**Data to use**:
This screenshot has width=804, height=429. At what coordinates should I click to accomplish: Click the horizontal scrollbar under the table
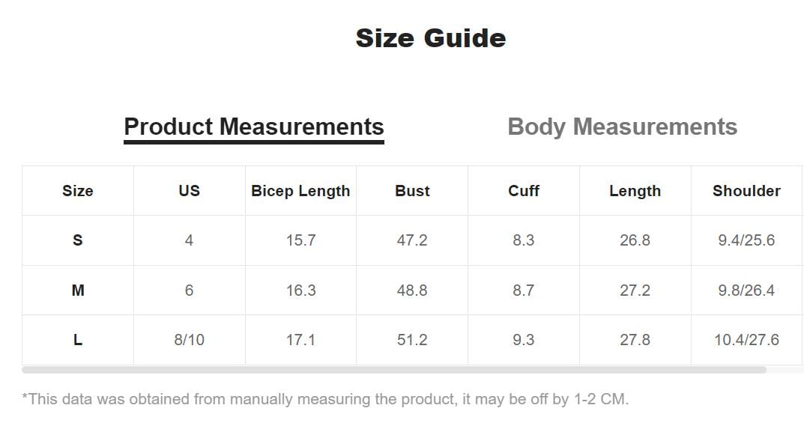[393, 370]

--

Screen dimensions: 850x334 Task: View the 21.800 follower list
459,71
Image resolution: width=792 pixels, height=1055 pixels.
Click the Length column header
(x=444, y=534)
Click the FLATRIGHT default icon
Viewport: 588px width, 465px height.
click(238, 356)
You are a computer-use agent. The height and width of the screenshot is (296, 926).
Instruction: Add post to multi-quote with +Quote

**How to complete this task**: The entries above hold the needed span. Transcribe exactly the lines from the one with "Click the FLATRIGHT default icon" to the one with "Instruction: Add post", both included.

**Result for this exercise**:
Click the FLATRIGHT default icon
Viewport: 588px width, 465px height.
click(238, 356)
You are a computer-use agent. The height and width of the screenshot is (296, 926).
Instruction: Add post to multi-quote with +Quote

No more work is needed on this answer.